Information START

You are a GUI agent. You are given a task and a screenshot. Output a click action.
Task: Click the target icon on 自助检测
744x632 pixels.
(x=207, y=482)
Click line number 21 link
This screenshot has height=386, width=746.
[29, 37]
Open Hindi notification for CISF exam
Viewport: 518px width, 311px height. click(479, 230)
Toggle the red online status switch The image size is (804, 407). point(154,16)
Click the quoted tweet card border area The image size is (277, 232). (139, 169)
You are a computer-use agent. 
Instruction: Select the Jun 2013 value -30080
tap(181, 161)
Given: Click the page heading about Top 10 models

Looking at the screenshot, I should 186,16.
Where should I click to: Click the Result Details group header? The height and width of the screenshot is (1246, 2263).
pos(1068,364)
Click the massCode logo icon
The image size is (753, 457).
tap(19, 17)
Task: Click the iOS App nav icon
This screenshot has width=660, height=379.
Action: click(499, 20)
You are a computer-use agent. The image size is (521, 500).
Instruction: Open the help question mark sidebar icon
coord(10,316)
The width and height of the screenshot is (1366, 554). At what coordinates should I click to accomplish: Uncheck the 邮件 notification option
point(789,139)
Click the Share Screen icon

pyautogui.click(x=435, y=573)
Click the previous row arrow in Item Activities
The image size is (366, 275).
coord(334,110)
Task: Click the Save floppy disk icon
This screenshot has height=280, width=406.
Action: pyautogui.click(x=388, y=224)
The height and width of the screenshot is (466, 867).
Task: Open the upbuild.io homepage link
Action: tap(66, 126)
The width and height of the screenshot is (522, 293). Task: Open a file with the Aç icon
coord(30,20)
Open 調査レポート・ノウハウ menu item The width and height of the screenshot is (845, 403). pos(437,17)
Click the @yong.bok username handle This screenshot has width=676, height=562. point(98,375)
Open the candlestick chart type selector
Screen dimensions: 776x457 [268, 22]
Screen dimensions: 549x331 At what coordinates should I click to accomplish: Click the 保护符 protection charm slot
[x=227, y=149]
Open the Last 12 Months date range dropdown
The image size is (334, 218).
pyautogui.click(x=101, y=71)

Information END

▶ **Work item**: Exactly and only the lines from the line containing "Click the Share Screen icon" through the final line of the records above must be returned.

▶ **Task result**:
Click the Share Screen icon

pyautogui.click(x=435, y=573)
Click the previous row arrow in Item Activities
The image size is (366, 275).
coord(334,110)
Task: Click the Save floppy disk icon
This screenshot has height=280, width=406.
Action: pyautogui.click(x=388, y=224)
The height and width of the screenshot is (466, 867).
Task: Open the upbuild.io homepage link
Action: tap(66, 126)
The width and height of the screenshot is (522, 293). Task: Open a file with the Aç icon
coord(30,20)
Open 調査レポート・ノウハウ menu item The width and height of the screenshot is (845, 403). pos(437,17)
Click the @yong.bok username handle This screenshot has width=676, height=562. point(98,375)
Open the candlestick chart type selector
Screen dimensions: 776x457 [268, 22]
Screen dimensions: 549x331 At what coordinates should I click to accomplish: Click the 保护符 protection charm slot
[x=227, y=149]
Open the Last 12 Months date range dropdown
The image size is (334, 218).
pyautogui.click(x=101, y=71)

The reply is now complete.